タバコを吸いたくなる飲み会などの環境や、ライター・タバコなど、見てしまうと吸いたくなる物を自分から遠ざけましょう。「人間は心が弱いもの」と考えて、吸いたくなるキッカケとなるものに近づかないようにすることが大切です。
「タバコがストレスを解消するもの」というのは、誤った情報です。一般的にいわれているタバコによる良い効果のほとんどは嘘だと思ってください。ストレスを作り出しているのはニコチン依存症による禁断症状で、喫煙によりその禁断症状が緩和されるため、ストレスが軽減されたと感じているだけです。また、タバコを吸い続けることで意志の力が弱くなってしまうことが分かっています。タバコは「百害あって一利なし」と肝に銘じてください。
バレニクリンは薬局では販売しておらず、ニコチンパッチは薬局でも売っていますが、小さいサイズのものしかありません。1日に20本以上吸う喫煙者の場合、薬局のニコチンパッチではニコチン量が足りません。意志の力でタバコを我慢し続ける「つらい禁煙」ではなく、医師の力を借りて「我慢しない禁煙」にトライしてみましょう。

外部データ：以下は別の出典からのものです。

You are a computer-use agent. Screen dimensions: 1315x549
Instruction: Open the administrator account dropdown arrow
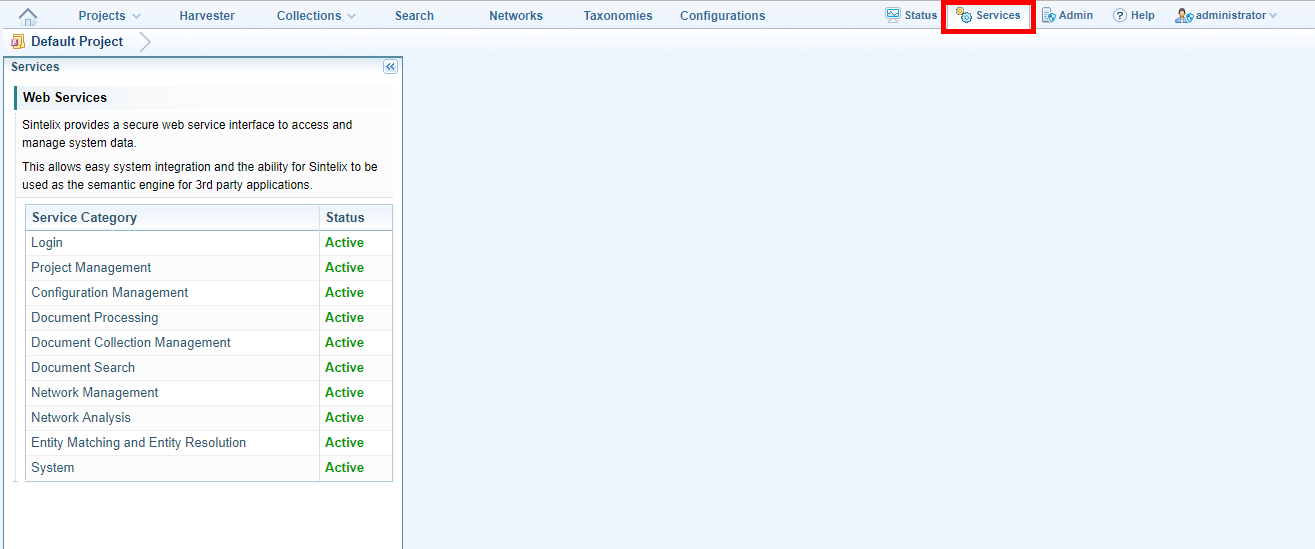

現在、加熱式タバコがブームです。加熱式タバコとは、タバコ葉を加熱することでニコチンを抽出して体内に取り込むものです。燃焼することによって出ていた有害物質は出なくなりますが、燃焼させなくても出てくる有害物質は多くあります。タバコの製造メーカーは「害を減らす効果がある」と謳っていますが、病気のリスクが減るかどうかは、これから何年も経たないと分かりません。また、禁煙をしようとしている人が、害が少ないといわれている加熱式タバコに流れてしまう可能性があります。これは、新しくタバコを吸い始める人も同様で、加熱式タバコが喫煙の入口になってしまうことも考えられます。身体への影響について、データはまだありませんが、決して無害ではないということを覚えておきましょう。